Every line from the one bearing "Click the PARAMETERS section heading" through the last line of the records below is to be output exactly, and no other line; leave out the pictures.

■ ■ ■

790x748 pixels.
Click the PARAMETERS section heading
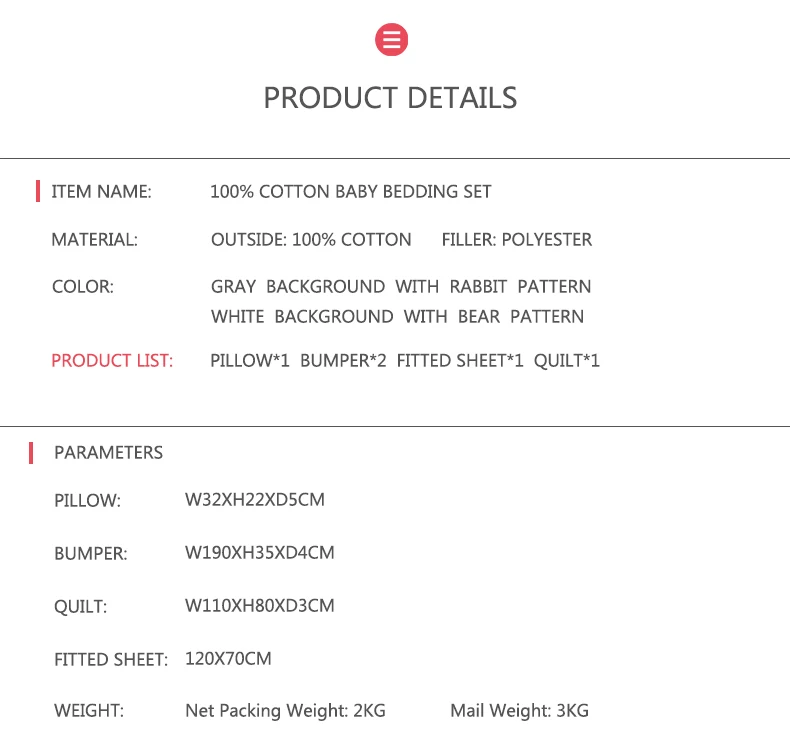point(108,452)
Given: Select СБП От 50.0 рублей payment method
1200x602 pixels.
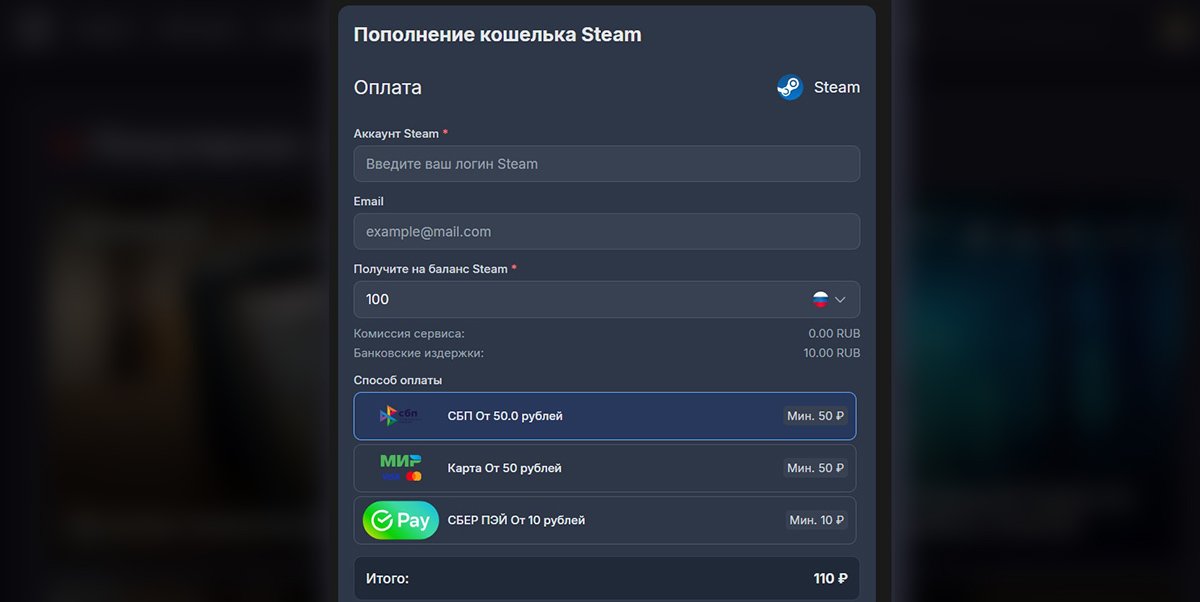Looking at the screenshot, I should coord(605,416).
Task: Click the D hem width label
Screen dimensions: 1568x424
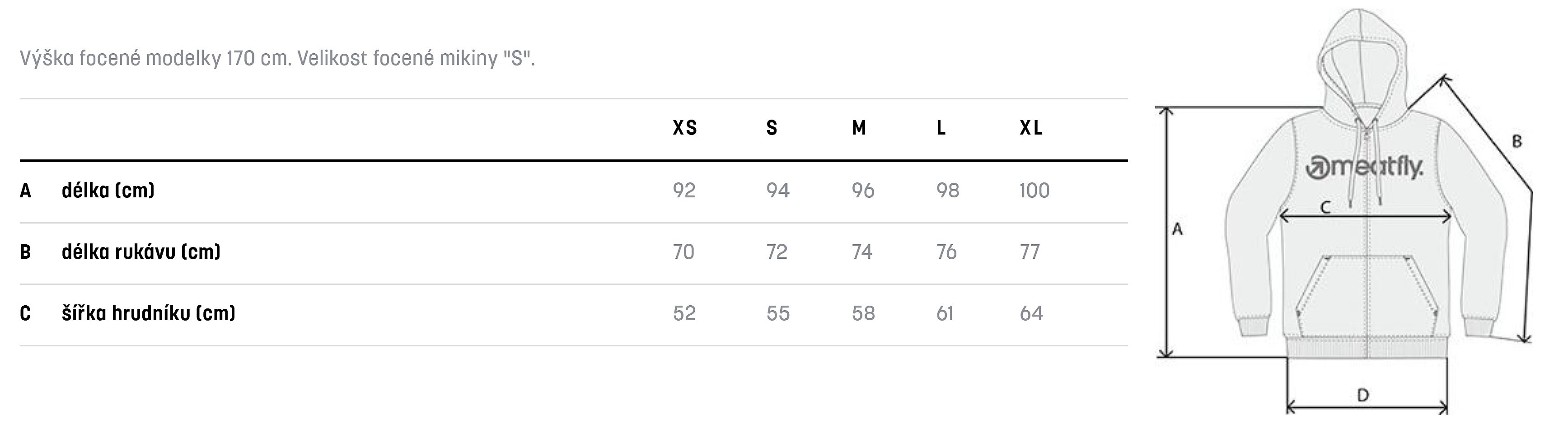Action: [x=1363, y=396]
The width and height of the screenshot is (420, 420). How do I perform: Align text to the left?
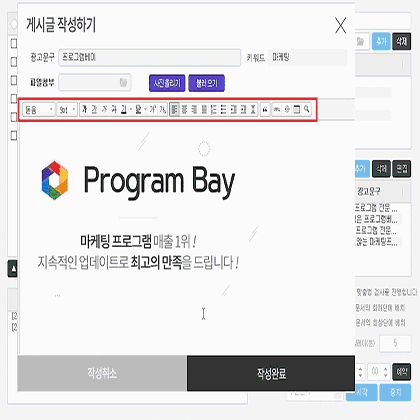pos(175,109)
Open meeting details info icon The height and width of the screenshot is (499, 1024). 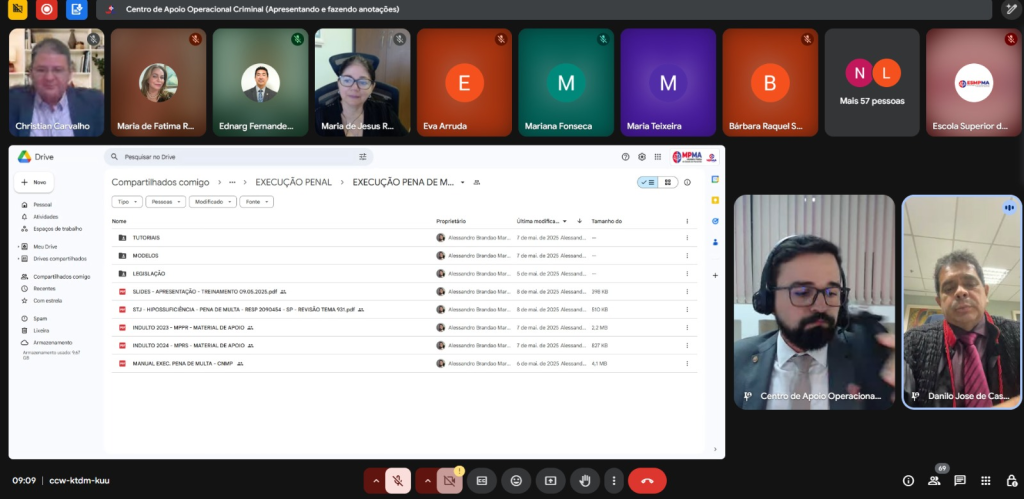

■ ■ ■

### Response to this task:
Click the PARAMETERS section heading
point(108,452)
Given: Select СБП От 50.0 рублей payment method
1200x602 pixels.
Looking at the screenshot, I should coord(605,416).
Task: Click the D hem width label
Screen dimensions: 1568x424
Action: [x=1363, y=396]
The width and height of the screenshot is (420, 420). How do I perform: Align text to the left?
pos(175,109)
Open meeting details info icon The height and width of the screenshot is (499, 1024). 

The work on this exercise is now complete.